22 juin 2011

La patère raccroche

Je reviendrais au printemps, pour m’assurer que la maison est toujours là avec toi dedans. C’est sur ces belles paroles que s’est clôturé le dernier show de la Patère rose. Non la Patère ne reviendra pas au printemps, mais Fanny Bloom et son projet solo nous prépare, en compagnie d'Étienne Dupuis-Cloutier certainement une belle suite plus personnelle. Je n’ai plus compté les concerts de la Patère auxquels j’ai assisté depuis longtemps, mais c’est toujours avec la même émotion que cela me brasse le cerveau. Hier soir, avec ce point final, j’ai compris pourquoi j’aimais vraiment ce groupe…

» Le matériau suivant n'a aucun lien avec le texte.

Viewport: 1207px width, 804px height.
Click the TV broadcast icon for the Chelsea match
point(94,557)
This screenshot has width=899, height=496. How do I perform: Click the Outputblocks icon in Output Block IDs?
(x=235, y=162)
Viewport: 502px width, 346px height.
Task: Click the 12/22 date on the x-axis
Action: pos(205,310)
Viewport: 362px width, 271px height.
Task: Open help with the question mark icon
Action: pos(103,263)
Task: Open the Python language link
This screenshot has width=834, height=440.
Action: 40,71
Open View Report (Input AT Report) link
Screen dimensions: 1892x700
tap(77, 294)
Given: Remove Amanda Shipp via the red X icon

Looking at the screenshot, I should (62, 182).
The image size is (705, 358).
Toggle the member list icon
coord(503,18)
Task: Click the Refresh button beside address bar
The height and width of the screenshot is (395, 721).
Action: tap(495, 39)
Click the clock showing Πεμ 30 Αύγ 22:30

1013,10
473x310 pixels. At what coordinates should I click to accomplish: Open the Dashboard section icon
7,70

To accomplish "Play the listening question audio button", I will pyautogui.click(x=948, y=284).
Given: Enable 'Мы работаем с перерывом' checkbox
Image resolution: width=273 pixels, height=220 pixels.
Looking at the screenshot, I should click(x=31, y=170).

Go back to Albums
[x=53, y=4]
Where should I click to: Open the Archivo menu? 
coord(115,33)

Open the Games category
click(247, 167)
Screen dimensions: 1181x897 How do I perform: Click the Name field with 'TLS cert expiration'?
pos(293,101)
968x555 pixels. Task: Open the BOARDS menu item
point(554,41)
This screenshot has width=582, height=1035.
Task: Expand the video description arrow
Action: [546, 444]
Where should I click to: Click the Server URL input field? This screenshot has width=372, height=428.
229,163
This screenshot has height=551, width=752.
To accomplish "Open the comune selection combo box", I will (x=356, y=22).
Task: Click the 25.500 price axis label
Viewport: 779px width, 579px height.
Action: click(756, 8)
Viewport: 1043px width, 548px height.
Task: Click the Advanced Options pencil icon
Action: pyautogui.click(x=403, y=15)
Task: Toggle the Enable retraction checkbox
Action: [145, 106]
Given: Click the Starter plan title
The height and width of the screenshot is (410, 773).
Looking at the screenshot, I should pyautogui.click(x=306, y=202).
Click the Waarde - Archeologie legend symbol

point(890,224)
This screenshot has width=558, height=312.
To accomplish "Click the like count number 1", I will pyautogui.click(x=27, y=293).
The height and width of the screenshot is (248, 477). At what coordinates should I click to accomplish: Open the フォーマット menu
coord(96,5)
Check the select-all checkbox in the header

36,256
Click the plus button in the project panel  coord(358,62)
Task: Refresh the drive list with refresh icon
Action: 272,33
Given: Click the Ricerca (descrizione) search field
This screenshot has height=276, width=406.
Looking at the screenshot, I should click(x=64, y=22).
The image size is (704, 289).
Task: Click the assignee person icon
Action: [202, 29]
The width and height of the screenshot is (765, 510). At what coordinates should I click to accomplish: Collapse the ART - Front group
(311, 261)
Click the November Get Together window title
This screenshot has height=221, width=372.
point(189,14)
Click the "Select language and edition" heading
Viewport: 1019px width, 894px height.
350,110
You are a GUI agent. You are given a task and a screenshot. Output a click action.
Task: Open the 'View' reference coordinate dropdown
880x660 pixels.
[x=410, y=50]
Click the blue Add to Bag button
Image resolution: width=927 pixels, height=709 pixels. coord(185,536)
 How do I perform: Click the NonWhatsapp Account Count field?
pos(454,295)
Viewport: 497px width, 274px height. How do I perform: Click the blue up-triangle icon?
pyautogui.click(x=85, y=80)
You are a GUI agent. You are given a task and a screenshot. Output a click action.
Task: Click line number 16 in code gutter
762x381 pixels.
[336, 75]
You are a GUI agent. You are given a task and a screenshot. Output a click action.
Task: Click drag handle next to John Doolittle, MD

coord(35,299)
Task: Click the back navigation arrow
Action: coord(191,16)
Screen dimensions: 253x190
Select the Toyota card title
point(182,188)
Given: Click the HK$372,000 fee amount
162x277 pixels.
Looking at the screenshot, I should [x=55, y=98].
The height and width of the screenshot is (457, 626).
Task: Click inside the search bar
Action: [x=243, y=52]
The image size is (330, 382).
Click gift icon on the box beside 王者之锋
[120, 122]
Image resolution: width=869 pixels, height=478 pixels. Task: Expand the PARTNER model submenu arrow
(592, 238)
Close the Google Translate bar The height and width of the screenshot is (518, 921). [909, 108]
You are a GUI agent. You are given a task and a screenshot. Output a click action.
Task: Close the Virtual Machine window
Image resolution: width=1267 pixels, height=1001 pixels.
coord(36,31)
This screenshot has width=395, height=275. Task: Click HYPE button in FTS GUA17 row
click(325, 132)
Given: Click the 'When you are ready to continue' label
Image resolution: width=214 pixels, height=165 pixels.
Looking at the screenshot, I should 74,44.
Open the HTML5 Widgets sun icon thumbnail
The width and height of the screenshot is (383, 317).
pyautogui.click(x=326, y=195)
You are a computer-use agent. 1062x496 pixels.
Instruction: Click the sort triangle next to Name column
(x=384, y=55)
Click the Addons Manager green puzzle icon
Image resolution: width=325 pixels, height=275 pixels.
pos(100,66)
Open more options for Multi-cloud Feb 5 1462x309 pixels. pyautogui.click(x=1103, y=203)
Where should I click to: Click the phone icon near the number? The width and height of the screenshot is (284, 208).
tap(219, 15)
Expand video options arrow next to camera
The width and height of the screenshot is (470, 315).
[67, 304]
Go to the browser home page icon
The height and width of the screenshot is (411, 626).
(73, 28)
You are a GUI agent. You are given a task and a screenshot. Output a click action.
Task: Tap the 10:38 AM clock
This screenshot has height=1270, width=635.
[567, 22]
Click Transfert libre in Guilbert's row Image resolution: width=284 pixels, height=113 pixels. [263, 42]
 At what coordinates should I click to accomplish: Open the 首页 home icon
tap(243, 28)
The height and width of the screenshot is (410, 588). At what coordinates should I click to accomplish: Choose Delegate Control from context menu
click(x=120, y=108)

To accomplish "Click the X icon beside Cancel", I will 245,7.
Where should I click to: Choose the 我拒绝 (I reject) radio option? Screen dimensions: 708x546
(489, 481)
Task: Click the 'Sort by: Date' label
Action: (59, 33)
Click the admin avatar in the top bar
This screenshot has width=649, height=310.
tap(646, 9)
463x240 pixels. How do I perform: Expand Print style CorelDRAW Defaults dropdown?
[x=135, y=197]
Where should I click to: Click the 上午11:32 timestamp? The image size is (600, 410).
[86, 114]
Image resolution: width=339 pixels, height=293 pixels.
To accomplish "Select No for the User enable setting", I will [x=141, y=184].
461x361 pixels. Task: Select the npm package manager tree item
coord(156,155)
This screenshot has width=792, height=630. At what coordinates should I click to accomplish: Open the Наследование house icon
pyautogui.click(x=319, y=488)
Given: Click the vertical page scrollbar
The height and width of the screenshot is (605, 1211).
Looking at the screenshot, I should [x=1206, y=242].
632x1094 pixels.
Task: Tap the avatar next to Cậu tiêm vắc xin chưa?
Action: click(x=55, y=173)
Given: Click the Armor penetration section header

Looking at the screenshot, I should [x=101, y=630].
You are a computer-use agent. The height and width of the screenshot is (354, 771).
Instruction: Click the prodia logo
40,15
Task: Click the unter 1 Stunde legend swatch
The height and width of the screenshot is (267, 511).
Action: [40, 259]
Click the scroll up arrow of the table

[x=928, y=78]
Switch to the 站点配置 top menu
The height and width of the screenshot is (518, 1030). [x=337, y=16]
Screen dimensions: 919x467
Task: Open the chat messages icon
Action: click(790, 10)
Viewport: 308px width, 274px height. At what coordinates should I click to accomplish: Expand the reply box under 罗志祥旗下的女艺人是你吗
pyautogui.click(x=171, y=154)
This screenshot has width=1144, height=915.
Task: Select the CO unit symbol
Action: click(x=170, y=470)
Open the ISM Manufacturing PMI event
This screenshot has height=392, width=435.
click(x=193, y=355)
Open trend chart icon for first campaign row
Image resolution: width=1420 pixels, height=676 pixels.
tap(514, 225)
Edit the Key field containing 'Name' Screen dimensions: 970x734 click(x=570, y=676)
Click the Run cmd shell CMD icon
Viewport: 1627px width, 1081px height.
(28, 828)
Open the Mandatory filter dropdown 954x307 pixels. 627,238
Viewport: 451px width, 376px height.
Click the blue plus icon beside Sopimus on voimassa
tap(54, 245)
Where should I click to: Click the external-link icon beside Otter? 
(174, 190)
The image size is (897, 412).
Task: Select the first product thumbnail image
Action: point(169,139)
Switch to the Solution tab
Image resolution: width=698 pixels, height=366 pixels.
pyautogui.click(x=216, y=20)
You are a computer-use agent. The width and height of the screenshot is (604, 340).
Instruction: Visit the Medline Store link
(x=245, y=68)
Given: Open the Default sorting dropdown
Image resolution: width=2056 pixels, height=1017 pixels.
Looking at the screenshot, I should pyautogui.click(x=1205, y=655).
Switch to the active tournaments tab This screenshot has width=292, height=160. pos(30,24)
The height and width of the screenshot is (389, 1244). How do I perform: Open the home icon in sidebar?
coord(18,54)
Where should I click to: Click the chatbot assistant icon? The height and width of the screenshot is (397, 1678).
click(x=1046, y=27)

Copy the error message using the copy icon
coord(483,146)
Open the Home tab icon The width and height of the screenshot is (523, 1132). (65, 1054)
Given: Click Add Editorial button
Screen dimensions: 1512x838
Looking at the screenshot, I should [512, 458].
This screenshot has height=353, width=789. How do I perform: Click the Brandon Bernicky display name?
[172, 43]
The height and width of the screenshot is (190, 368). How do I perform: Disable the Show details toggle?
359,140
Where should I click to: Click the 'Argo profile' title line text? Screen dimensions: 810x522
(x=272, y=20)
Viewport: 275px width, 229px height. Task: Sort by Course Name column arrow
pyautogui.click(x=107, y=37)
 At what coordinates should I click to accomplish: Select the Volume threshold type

Mardi soir, c’était l’été, la nuit la plus courte, et aussi la journée de la lenteur. Si j’avais su ça en me réveillant, j’aurais fait plus attention et ralenti mon rythme. Finalement, j’ai pris ma lenteur vers 19h30, quand je suis allée souper en terrasse dans ma petite Italie, avec mes amis. Sauf que pour bien faire, on a pris notre temps et on s’est ensuite déplacé lentement sur nos pieds dévêtus jusqu’au cabaret du Mile-End, pour arriver en retard : la première chanson de la Patère avait déjà filé dans les oreilles du public que nous montions les marches pour accéder à la salle.

C’est amusant comme on croise les mêmes têtes dans ce genre de concert : c’est comme une petite famille qui vient se féliciter, et surtout une grande fidélité de la part du public, qui depuis les débuts aux Francouvertes jusqu’à l’explosion d’une tournée en Europe (première partie de Mika, quand même) est toujours là, stylé et à l’écoute, en fredonnant les paroles de la belle. Et c’est là qu’il faut faire une pause pour découvrir le véritable talent de la Patère. Outre le côté pop-rock-électro rose bonbon qui a fait les beaux jours de la Patère, ce qui m’a toujours allumée c’est que la plupart des textes pourraient se retrouver aisément dans un recueil de poésie contemporaine. Il y a dans les mots de Fanny Bloom beaucoup de spleen comme celui de Baudelaire, une tristesse joyeuse, une folie douce ou l’art et la manière de dire de façon direct des choses détournées… à moins que ça ne soit l’inverse.

Le français n’est pas une langue facile pour la pop, et souvent on tombe dans le ringard (je sais de quoi je parle, ça fait trois ans que je suis toutes les étapes des Francouvertes), c’est pourquoi, quand on a la chance de tomber sur des phrases d’une simplicité et d’une honnêteté telle que « je t’aime pour longtemps », c’est comme quand on tombe en amour de trois mots collés au hasard, on est ébahi par la découverte du sens que cela fait pour nous.

Vous dire que ce dernier concert était fabuleux, exceptionnel, émouvant, riche en émotions, ça serait justement tomber dans des platitudes faciles de chronique à boucler rapidement. Non, ce concert était épidermique, qui laisse des traces invisibles sous la peau et dans le cœur, douloureusement beau, imperceptiblement fait d’imperfections charmantes, joyeusement aérien. On finissait les joues roses et les yeux serrés, juste ce qu’il faut pour contenir ce liquide salé qui n’arrivera pas à déborder, parce que le feeling, on le laisse en dedans, qui pince le cœur doucement.